According to the 2000 Nebraska Epidemiological Report only 18% of the approximately 24,000 children who were age one were screened [5]. Childhood blood lead screening data in 2002 for Douglas County revealed that, of 9,521 children screened, 4.6% (n = 437) had elevated BLLs > 10 micrograms/deciliter [6]. In 2003, the Douglas County Health Department indicated that from 1995 through 2002, 9.4% (3,545) of children had elevated BLLs [6].

The National and Nebraska Healthy People 2010 objectives for childhood lead poisoning are to eliminate elevated BLLs in children [7]. Douglas County health officials want to assure that all children are tested once a year through age three with high-risk children being tested through age six [6]. Although Nebraska is working toward improving the number of children being tested for lead, the findings noted above demonstrate the need for further monitoring of institutional compliance and increasing the number of children screened.


This survey examined the lead screening rate for children on Medicaid, living in Douglas County, who were seen when they were between 12–18 months old (at any time during the years 1999 to 2002) in one of four health clinics used for the study. The researchers could not ascertain the type of health visit, acute versus well child check. However, the visits represent clinic visits rather than emergency room visits. The clinics were located within the Omaha Superfund Lead site [8]. Other factors examined were the institutional compliance rates among the four health clinics and compliance rates by type of provider, and gender and ethnicity of the child.

The four clinic sites were chosen because they serve a large percentage of the minority populations who are Medicaid recipients. No literature existed to predict an effect size to perform a power analysis for BLLs by site. Data on the frequency of children on Medicaid seen in the clinics were unavailable. Therefore, the sample size was based on the first year eligibility trend data available for children on Medicaid in Douglas County in 1999. In that year, the average number of eligible children age two each month was 2,126 [Personal communication, K. Collins, Aug. 19, 2002, Nebraska Department of Health and Human Services]. Based on these data, the a priori sample size of 50 independent charts per clinic was determined to be sufficient with the target sample size determined to be 200 medical records (Personal communication, J. V. Lupo, September 27, 2002, Creighton University). The final sample consisted of 209 randomly selected medical records. There were 22 (10.5%) Caucasian, 80 (38.3%) African American, 76 (36.4%) Hispanic and 31 (14.9%) unknown or other (1 Native American and 1 Asian), with 120 (57%) male and 89 (43%) female subjects.

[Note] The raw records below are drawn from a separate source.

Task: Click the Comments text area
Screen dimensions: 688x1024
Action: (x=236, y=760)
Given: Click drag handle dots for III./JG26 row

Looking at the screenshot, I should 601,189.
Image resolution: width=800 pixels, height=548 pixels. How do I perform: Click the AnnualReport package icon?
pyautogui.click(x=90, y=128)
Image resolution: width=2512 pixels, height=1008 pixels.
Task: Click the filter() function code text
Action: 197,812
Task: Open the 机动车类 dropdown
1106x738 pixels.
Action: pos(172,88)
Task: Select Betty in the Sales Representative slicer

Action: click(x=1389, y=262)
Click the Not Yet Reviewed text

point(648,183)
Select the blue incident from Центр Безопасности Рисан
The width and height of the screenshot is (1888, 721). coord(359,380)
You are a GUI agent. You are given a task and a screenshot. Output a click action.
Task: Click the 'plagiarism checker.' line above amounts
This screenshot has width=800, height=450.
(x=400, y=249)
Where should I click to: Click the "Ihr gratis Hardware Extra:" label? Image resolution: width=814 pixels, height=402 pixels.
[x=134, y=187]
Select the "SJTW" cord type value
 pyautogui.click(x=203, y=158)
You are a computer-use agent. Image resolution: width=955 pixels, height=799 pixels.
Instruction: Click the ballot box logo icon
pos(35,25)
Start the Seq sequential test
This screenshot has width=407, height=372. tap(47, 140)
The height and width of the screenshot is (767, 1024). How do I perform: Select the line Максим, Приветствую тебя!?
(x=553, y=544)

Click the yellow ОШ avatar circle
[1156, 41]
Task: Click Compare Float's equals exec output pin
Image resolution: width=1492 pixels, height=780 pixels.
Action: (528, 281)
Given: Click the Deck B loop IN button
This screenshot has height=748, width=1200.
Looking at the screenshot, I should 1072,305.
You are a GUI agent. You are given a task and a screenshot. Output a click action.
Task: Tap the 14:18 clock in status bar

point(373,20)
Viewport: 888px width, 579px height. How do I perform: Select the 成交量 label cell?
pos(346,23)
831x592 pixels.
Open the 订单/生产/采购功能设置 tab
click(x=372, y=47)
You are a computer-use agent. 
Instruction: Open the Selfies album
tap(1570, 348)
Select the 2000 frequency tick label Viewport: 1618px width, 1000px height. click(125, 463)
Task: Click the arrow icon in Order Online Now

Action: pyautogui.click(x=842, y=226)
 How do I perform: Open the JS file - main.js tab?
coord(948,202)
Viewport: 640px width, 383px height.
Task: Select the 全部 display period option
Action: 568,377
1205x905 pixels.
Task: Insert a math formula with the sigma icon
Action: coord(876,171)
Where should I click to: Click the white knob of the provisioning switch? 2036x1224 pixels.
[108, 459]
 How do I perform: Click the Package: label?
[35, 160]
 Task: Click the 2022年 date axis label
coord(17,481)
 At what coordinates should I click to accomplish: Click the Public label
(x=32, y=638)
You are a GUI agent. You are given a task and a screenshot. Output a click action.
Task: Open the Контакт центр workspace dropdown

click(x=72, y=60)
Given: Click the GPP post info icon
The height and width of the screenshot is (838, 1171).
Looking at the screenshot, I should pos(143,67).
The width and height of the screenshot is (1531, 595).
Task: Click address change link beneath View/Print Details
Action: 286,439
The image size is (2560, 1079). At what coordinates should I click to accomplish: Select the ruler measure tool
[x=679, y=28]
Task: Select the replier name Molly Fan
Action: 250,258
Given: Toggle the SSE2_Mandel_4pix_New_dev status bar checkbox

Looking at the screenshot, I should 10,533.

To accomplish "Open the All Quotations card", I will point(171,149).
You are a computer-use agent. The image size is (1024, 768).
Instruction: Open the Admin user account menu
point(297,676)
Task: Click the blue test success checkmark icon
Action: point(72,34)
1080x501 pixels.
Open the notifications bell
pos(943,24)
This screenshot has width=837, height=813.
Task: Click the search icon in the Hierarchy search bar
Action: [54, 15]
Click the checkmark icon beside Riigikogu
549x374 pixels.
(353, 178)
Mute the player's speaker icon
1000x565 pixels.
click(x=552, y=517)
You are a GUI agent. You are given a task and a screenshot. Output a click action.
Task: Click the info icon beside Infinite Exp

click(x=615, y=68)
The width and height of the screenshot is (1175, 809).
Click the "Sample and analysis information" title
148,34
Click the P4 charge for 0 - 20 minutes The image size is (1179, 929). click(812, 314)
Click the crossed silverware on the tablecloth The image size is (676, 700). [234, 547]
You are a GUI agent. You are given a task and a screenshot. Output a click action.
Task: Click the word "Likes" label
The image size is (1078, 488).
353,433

Documented mandated BLLs were present in 78.9% of the records, but lacking in 21.1%. A comparison of the screening rates for each clinic found one clinic at 100% and the others at 72% (X 2 = 18.460, df 3, p < 0.001). Screening rates by ethnicity remained significant (X 2 = 10.434, df 3, p = 0.015) after Bonferroni correction for multiple analyses. No significant differences were found when comparing screening rates by provider type (pediatric versus family practice), or gender of the child. Results of the overall survey were disseminated to each of the clinics along with that specific clinic's individual compliance rate.


The major limitation of this study is that its usefulness is location-specific. Other limitations include the inability to obtain the proportion of each clinic's Medicaid clientele; no comparison to a larger representative sample; lack of consistent documentation of type of health care provider and incomplete medical records.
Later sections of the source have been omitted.